EBDA - Enterprise Big Data Analyst
The Enterprise Big Data Analyst (EBDA) course discusses advanced techniques for the analysis of Big Data. In this course, you will learn how you can obtain value from data through statistical and machine learning techniques and how this analysis should be presented in a reproductible manner.
The Enterprise Big Data Analyst course discusses advanced data analysis techniques in the context of Big Data. Working is a structure and reproductible manner, this course provides an overview of the most common algorithms for exploratory data analysis, statistical inference, predictive modelling and machine learning techniques (classification and clustering).
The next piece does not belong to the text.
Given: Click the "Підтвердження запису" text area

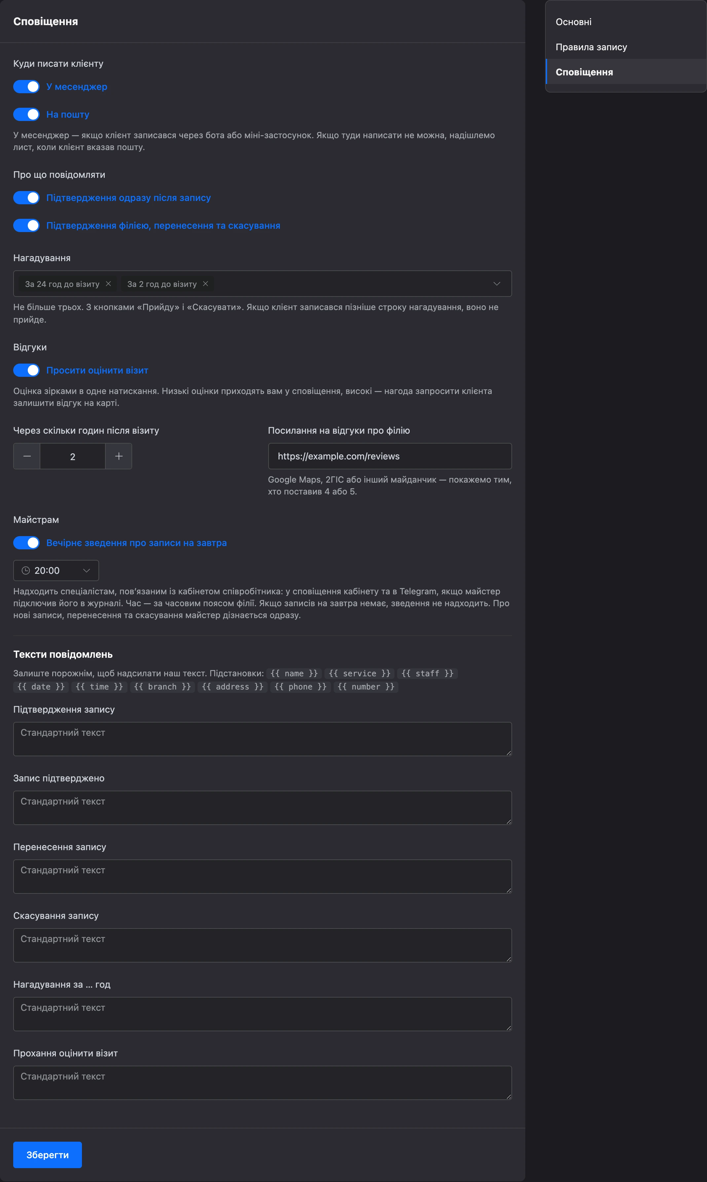Looking at the screenshot, I should click(x=263, y=739).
Course participants will learn the underlying theory of the different algorithms, and how each algorithm can be applied in practice in the R programming language.
The Enterprise Big Data Analyst course is the second level of the Big Data Framework course curriculum and certification program, that is globally accredited by APMG-International. The curriculum provides a vendor-neutral and objective understanding of Big Data architectures, technologies and processes.
The Enterprise Big Data Analyst qualification is a practitioner course for all data professionals that aim to an in-depth understanding of Big Data analysis techniques and models, core data analysis processes steps, and best practices to retrieve value from data.
The course will provide an overview of statistical and machine learning models, which are illustrated in the R programming language. This certification will not test programming skills. The emphasis is on the correct application of the theoretical models, however participants are required to understand the output of programming languages in order to draw conclusions from the results of analysis.
- Understand and explain the data analysis process, including all relevant steps included in enterprise big data analysis.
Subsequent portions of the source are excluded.